WORK TO BE COMPLETED: Without copying any picture, transcribe exactly the lines of the data below from the one containing "At what coordinates should I click to accomplish: Open" through the one containing "Given: Click the".
(EXTRACTED MATERIAL)
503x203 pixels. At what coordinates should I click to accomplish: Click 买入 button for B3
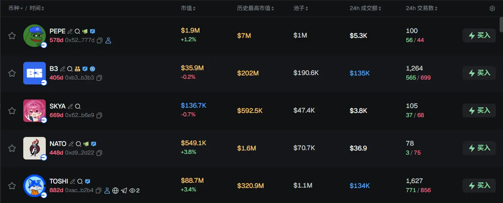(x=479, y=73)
(End EXTRACTED MATERIAL)
(EXTRACTED MATERIAL)
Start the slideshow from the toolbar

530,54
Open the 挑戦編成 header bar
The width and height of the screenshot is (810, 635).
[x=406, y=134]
(End EXTRACTED MATERIAL)
(EXTRACTED MATERIAL)
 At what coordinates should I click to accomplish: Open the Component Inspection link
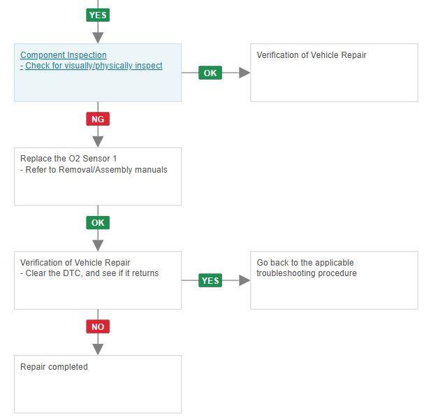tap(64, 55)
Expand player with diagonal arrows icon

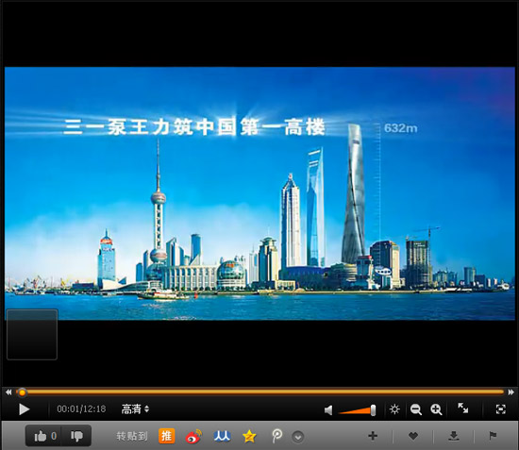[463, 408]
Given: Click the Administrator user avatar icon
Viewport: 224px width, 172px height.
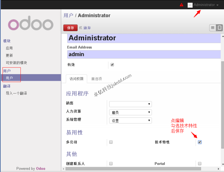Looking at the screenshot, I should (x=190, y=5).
(End EXTRACTED MATERIAL)
REPLY TO THE EXERCISE:
 At what coordinates should I click to accomplish: Open the Component Inspection link
tap(64, 55)
Expand player with diagonal arrows icon

[463, 408]
Given: Click the Administrator user avatar icon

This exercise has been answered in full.